How we migrated our eCommerce application to the cloud in near zero downtime

In our last post, we’ve covered the containerization of our eCommerce platform based on Magento. We created a CDK template sample that deploys all the application stacks including the orchestration service, container images and the database instances. While our team was continuing to enhance it into a production ready deployment template, we were in the midst of achieving a new challenge — moving our data and switching the traffic from our current eCommerce application to the new application in the cloud.

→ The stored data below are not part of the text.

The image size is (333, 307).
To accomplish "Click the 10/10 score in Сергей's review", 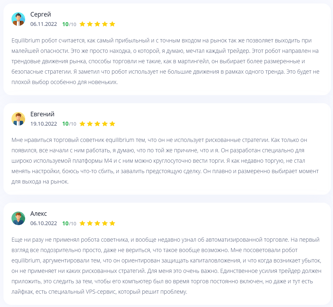I will [69, 24].
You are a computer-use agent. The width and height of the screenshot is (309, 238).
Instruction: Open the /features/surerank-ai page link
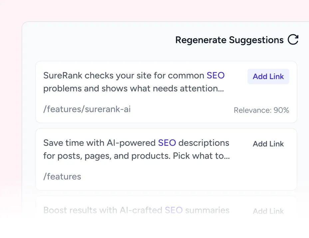coord(87,109)
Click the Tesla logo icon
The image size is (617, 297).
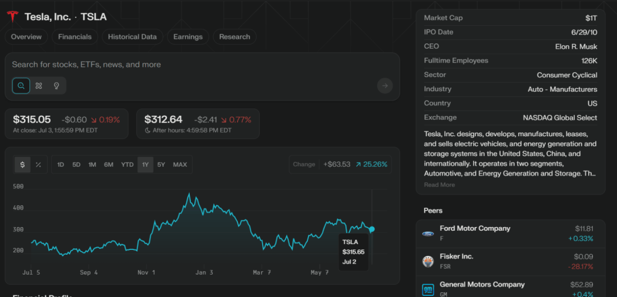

In this blog I will discuss the approach we went through to ensure that the transition to the new environment will be seamless for our customers with a zero downtime migration from the on-premises environment to the cloud.

Disclaimer
I Love My Local Farmer is a fictional company inspired by customer interactions with AWS Solutions Architects. Any stories told in this blog are not related to a specific customer. Similarities with any real companies, people, or situations are purely coincidental. Stories in this blog represent the views of the authors and are not endorsed by AWS.

Organizing the migration

The decision to migrate our eCommerce application to the cloud was quite easy to take. The current architecture was reaching its limit in term of scalability and capacity to grow and was not adapted to our international expansion strategy. However, we needed several discussions between IT department and business teams to prepare the migration and align on the strategy.
We needed to identify an approach that will allow to balance our business drivers for the migration with other considerations as time, business and financial constraints, and resource requirements. We ended-up with the definition of 2 core principles that drove our migration strategy:

  • The switchover to the new platform needed to be done with a near zero downtime. Our eCommerce application was used continuously in different geos. We needed to avoid any potential loss of sales that can result of interruption of the service.
  • The migration project needed to last as short as possible. Because the containerization is just the first step of the modernization of our eCommerce application (stay tune for the next steps in coming episodes), we decided to move fast and to limit the time spent by our development and operation teams on this migration. We decided to perform the migration in less than 4 weeks.

We also identified two main factors of success to achieve our objective of a zero downtime migration: Eliminate the risk of data loss and inconsistencies during the migration of the data, and reduce the time required for switching the traffic to our new application during the cutover.
All our next decisions for the migration were driven by these core principles and key factor of success.

During the preparation phase, we also identified all the tasks required for the execution of the migration. We decided to organize these tasks in 3 steps.

Step 1- Preparation of the target environment

The objective of this step is to install all the components of the application in the AWS environment.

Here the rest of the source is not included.